A total of 102 patients were randomized (34 per group). About 40% and 60% had grade 3 and grade 4 disease, respectively.
Adverse Events
Grade 1-2 adverse events occurred more frequently with the 27 Gy and 30 Gy regimens (47.1% and 44.1%) than with 35 Gy (17.6%). The most common were headache, nausea/vomiting, insomnia, alopecia, anorexia, and fatigue. Differences between the 27 Gy and 30 Gy regimens were not significant. Rates of grade 3-4 adverse events were comparable across groups: 29.4%, 32.3%, and 20.6% for the 27 Gy, 30 Gy, and 35 Gy regimens, respectively.
Multivariate analysis identified HSRT dose-fractionation, tumor grade, isocitrate dehydrogenase mutation, and 1p/19q codeletion status as significant predictors of PFS.

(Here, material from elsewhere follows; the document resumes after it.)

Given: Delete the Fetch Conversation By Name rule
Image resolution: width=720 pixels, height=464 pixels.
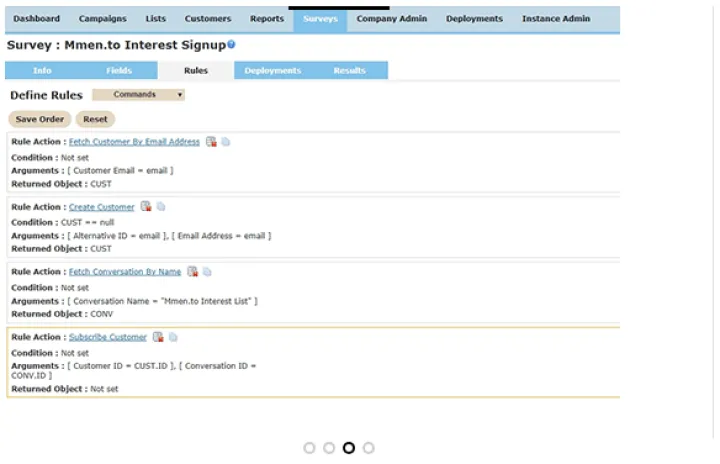Looking at the screenshot, I should (192, 272).
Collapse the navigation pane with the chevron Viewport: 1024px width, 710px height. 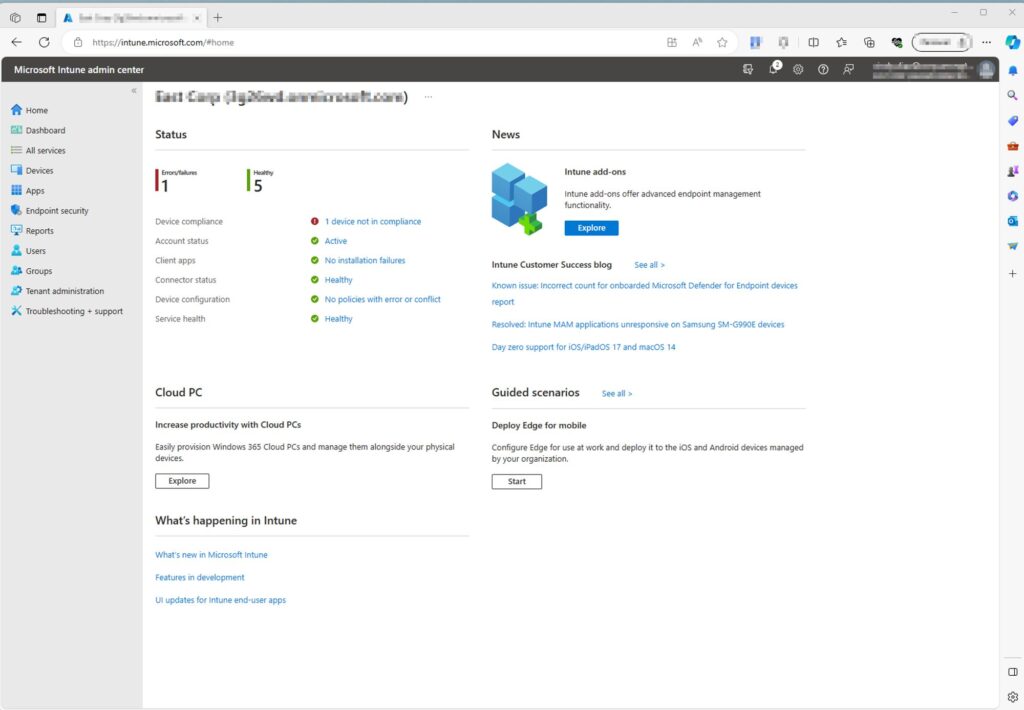[133, 89]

Limitations and Next Steps
Bevacizumab, a monoclonal antibody targeting VEGF, is often added to reirradiation for recurrent glioblastoma. This drug helps reduce symptomatic radiation necrosis and other radiation-related adverse effects, said Rupesh Kotecha, MD, chief of radiosurgery and director of the Central Nervous System Metastasis Program at Baptist Health Miami Cancer Institute, Miami.
The trial used modified RANO criteria to help distinguish true treatment response from the vascular effects seen with therapies such as bevacizumab. These vascular effects can make MRI results appear more favorable than the underlying disease. While the modified RANO criteria improve response assessment in patients treated with anti-VEGF therapy, additional literature suggests that these criteria don’t entirely eliminate the interpretive challenges posed by bevacizumab-related imaging changes.
“Although overall response rates and progression-free survival estimates appeared higher in the three- and five-fraction cohorts, all patients received concurrent and adjuvant bevacizumab. Given bevacizumab’s known effect on vascular permeability and contrast enhancement, radiographic response does not reliably reflect true changes in tumor burden, limiting the interpretability of ORR in this setting,” Kotecha told Medscape Medical News.
“Despite this limitation, the findings reinforce the feasibility of hypofractionated reirradiation regimens (3-5 fractions) for well-selected patients, consistent with forthcoming consensus guidelines from the International Stereotactic Radiosurgery Society (ISRS). Future investigations should incorporate advanced imaging biomarkers to better delineate biologically active tumor regions and enable higher-precision targeting, particularly when using more hypofractionated approaches,” Kotecha said.
Both Liu and Kotecha reported having no relevant disclosures.